Exercise requirements> Output exactly the lines from the one holding "Open the Novotel Melaka hotel title link" through the final line of the entries.

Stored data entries
-------

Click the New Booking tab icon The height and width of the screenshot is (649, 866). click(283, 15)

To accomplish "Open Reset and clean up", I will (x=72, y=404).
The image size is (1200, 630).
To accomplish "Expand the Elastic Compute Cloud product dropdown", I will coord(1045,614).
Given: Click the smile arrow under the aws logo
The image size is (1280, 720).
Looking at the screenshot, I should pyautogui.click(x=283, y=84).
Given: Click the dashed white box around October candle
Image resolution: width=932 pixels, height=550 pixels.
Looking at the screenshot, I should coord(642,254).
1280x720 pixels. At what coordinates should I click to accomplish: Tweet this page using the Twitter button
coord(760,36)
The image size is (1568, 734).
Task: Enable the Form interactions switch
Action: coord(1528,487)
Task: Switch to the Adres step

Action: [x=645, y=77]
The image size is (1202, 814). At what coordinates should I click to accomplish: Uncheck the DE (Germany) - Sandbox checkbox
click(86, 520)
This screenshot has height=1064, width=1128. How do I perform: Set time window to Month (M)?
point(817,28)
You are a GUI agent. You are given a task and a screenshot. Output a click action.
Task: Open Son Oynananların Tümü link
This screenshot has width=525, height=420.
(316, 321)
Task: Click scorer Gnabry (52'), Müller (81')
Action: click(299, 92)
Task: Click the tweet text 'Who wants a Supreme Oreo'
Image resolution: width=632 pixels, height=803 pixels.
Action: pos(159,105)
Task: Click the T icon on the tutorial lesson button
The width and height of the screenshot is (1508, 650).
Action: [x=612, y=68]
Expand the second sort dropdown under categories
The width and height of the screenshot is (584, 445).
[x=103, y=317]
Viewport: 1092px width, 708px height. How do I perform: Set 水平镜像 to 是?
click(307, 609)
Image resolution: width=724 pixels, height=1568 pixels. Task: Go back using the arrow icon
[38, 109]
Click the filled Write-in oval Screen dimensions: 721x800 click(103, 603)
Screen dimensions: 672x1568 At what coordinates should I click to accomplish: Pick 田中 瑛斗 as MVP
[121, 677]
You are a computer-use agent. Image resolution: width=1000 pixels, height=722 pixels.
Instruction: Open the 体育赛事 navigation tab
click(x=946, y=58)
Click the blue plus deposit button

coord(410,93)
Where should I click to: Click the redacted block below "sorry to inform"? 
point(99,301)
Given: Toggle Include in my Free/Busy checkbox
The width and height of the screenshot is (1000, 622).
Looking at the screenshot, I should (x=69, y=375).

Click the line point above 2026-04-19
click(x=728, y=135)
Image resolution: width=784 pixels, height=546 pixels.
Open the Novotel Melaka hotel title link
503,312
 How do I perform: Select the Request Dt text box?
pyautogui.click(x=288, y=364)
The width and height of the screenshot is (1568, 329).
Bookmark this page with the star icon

-------

Answer to this problem>
Open the Novotel Melaka hotel title link
503,312
 How do I perform: Select the Request Dt text box?
pyautogui.click(x=288, y=364)
The width and height of the screenshot is (1568, 329).
Bookmark this page with the star icon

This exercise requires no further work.